Bei dieser Sachlage muss nicht entschieden werden, ob angesichts der am 25.11.2009 erfolgten Impfung der Ehefrau des Klägers überhaupt ein nach Versicherungsbeginn (01.01.2010) eingetretener Versicherungsfall vorliegen könnte und ob der Ausschlusstatbestand des § 11 Nr. 4 a) AVB eingreift.

3.

Der Entscheidung ohne mündliche Verhandlung steht § 522 Abs. 2 Satz 1 Nr. 4 ZPO nicht entgegen.
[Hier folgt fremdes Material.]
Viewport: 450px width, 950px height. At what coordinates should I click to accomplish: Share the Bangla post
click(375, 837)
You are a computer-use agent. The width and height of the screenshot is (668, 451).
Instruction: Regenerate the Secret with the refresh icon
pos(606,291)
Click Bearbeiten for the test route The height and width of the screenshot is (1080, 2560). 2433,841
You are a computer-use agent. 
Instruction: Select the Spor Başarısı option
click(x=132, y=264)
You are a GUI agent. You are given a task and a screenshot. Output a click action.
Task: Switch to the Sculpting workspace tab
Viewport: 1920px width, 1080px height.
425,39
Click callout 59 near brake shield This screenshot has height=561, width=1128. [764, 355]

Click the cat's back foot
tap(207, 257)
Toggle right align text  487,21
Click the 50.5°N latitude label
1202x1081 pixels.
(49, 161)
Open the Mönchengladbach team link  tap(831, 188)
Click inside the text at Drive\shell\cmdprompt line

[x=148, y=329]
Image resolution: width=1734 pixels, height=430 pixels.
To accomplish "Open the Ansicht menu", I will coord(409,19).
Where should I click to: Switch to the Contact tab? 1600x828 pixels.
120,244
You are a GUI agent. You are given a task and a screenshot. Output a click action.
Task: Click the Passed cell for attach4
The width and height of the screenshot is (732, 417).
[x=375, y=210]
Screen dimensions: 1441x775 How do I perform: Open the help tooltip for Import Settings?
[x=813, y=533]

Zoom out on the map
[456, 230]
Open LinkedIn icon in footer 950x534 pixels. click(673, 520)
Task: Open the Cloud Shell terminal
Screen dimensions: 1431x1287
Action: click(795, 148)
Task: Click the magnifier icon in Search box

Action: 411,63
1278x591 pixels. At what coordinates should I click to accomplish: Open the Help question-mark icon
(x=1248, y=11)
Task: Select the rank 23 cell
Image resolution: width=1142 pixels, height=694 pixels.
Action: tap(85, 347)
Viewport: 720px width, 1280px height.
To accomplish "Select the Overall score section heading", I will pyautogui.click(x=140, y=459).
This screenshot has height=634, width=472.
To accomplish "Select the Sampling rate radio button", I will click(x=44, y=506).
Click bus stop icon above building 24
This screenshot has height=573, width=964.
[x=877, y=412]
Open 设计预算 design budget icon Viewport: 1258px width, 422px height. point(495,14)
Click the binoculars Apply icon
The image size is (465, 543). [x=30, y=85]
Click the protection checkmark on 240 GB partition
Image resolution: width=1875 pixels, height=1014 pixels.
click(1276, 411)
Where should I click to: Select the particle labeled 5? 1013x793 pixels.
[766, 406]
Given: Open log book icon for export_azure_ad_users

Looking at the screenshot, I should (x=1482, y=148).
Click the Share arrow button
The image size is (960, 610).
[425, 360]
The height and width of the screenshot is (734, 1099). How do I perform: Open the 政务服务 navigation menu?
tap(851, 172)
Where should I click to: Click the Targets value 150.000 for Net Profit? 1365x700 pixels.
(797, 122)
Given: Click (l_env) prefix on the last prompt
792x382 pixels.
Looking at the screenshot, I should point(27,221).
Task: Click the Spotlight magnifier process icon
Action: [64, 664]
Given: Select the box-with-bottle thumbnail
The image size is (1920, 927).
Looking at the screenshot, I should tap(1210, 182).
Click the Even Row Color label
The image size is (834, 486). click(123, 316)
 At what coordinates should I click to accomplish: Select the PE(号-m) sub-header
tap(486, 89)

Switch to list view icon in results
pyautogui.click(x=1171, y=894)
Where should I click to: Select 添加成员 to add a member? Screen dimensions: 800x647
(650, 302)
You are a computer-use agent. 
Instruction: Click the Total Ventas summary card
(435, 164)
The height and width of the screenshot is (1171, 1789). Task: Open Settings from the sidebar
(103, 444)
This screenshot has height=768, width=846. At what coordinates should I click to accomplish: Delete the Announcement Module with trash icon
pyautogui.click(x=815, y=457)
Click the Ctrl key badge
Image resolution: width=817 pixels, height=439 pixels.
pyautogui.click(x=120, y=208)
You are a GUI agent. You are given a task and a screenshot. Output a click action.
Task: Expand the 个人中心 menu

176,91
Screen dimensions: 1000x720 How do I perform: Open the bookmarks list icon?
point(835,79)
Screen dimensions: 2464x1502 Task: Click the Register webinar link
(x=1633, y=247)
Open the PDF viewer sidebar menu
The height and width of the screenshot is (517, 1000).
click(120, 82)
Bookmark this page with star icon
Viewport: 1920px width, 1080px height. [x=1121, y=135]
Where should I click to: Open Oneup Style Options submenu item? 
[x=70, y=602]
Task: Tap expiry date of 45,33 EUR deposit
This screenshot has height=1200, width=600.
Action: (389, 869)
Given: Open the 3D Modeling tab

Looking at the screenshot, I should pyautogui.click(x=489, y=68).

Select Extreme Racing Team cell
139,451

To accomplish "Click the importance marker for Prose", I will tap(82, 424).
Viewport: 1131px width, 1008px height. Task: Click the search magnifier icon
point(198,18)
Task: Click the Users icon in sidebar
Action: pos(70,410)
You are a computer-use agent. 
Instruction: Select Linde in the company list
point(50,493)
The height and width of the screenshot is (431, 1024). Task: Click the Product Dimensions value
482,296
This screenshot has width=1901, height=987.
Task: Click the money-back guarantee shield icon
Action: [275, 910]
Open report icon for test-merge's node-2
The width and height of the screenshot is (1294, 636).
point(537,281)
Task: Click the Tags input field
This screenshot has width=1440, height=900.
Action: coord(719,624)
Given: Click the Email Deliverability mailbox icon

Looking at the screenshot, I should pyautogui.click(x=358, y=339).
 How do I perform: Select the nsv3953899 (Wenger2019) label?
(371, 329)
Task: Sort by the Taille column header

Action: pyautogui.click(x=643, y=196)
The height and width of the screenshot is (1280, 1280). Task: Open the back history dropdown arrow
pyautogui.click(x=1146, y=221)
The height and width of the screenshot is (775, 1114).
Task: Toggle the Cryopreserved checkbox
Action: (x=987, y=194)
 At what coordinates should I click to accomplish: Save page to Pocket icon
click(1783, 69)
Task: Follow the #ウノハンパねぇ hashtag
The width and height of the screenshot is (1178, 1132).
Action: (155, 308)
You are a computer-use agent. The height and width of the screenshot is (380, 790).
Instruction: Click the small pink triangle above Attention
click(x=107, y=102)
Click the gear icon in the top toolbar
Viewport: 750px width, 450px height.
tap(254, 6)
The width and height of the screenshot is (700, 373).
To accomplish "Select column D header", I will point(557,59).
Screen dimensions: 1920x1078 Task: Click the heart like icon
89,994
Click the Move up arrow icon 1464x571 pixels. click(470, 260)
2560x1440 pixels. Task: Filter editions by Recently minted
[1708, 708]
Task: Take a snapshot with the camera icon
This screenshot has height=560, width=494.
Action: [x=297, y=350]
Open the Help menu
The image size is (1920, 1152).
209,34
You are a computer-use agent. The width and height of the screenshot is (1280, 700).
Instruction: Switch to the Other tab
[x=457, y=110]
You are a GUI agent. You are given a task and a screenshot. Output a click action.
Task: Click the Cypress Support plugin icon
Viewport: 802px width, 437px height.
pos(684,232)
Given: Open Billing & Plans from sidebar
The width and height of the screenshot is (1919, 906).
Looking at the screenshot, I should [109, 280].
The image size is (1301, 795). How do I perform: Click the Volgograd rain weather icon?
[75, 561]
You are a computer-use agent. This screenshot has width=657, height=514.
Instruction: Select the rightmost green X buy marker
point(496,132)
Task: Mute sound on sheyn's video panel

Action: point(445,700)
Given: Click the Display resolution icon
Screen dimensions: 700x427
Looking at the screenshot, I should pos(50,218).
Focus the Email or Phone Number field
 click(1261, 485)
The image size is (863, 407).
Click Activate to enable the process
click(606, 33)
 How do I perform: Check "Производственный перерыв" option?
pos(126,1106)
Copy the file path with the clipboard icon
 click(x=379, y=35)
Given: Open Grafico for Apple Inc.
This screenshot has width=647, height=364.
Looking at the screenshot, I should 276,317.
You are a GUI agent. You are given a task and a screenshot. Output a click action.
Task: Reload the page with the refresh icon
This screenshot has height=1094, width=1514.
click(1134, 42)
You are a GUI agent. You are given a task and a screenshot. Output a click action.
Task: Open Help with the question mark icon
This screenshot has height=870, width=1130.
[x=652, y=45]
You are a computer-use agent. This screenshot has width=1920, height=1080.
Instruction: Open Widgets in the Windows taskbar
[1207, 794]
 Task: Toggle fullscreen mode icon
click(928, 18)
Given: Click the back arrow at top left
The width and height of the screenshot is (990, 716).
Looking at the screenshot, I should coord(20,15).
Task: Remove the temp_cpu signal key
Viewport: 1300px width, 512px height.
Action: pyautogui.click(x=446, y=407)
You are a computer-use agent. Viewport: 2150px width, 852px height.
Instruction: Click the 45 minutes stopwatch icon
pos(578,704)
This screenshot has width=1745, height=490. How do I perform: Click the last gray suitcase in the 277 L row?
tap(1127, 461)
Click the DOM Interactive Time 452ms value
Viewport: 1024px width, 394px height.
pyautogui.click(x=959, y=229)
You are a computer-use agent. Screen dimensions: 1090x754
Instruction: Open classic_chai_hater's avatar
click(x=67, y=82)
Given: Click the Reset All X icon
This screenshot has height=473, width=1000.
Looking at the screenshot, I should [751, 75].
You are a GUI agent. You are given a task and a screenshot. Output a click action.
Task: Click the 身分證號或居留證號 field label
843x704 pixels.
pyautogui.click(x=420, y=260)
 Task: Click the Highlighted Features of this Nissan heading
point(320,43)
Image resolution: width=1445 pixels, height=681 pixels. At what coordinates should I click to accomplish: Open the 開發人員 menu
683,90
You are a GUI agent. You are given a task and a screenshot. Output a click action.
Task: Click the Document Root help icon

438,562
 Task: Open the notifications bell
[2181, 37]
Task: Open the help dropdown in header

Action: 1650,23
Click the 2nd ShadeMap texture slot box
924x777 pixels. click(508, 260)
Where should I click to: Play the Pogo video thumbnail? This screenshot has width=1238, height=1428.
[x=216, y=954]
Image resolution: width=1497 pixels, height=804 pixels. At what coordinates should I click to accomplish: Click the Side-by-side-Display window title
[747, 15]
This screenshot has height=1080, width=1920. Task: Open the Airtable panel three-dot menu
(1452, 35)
Zwar kann eine mündliche Verhandlung auch in Fällen aussichtsloser Berufungen geboten sein, wenn die Rechtsverfolgung für den Berufungsführer existenzielle Bedeutung hat (vgl. BT-Drs. 17/5334, S. 7). Der Kläger hatte jedoch im bisherigen Prozessverlauf ausreichend Gelegenheit, sich persönlich rechtliches Gehör zu verschaffen. Der Senat schließt es aus, dass eine mündliche Erörterung zu neuen, bislang unberücksichtigten Erkenntnissen führt, welche eine andere Beurteilung der Erfolgsaussichten der Berufung rechtfertigen. Wegen der anhaltenden Beeinträchtigungen aufgrund der Corona-Pandemie sieht sich der Senat außerdem veranlasst, die Zahl mündlicher Verhandlungen auf ein Mindestmaß zu beschränken.

III.

Vor diesem Hintergrund empfiehlt der Senat, die Berufung zurückzunehmen. Hierdurch würden sich die Gerichtskosten von 4,0 auf 2,0 Gebühren reduzieren (Nr. 1222 KV GKG).